How does the company recognize the benefit from a tax position?


### Baseline model

In [None]:
from llama_index.response.notebook_utils import display_response
from llama_index import ServiceContext
from llama_index.llms import OpenAI


gpt_35_context = ServiceContext.from_defaults(
    llm=OpenAI(model="gpt-3.5-turbo", temperature=0.3),
    context_window=2048,  # limit the context window artifically to test refine process
)

In [None]:
query_engine = index.as_query_engine(service_context=gpt_35_context)

response = query_engine.query(questions[0])

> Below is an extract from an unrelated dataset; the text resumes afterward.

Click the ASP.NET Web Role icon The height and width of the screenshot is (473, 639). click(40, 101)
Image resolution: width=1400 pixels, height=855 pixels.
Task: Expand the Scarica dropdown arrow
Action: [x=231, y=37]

display_response(response)

**`Final Response:`** The company recognizes the benefit from a tax position by including it as a component of income tax expense. They also accrue for the payment of interest and penalties related to unrecognized tax benefits. However, it is important to note that the amounts asserted by tax authorities could be greater or less than the company's accrued position. As a result, the provisions on tax-related matters may change in the future as revised estimates are made or the underlying matters are settled. Additionally, as of January 29, 2023, the company has not identified any positions for which it is reasonably possible that the total amounts of unrecognized tax benefits will significantly increase or decrease within the next twelve months.

### Fine-tuned model

In [None]:
from llama_index import ServiceContext
from llama_index.llms import OpenAI


ft_context = ServiceContext.from_defaults(
    llm=ft_llm,
    context_window=2048,  # limit the context window artifically to test refine process
)

In [None]:
query_engine = index.as_query_engine(service_context=ft_context)

response = query_engine.query(questions[0])

display_response(response)

**`Final Response:`** The company acknowledges the advantage of a tax position by incorporating it into their income tax expense. They also categorize an unacknowledged tax benefit as a current liability or a refundable amount if they expect to pay or receive cash for income taxes within a year. If the payment or receipt of cash for income taxes is projected to occur beyond a year, the amount is classified as a long-term liability or a reduction of a long-term refundable amount.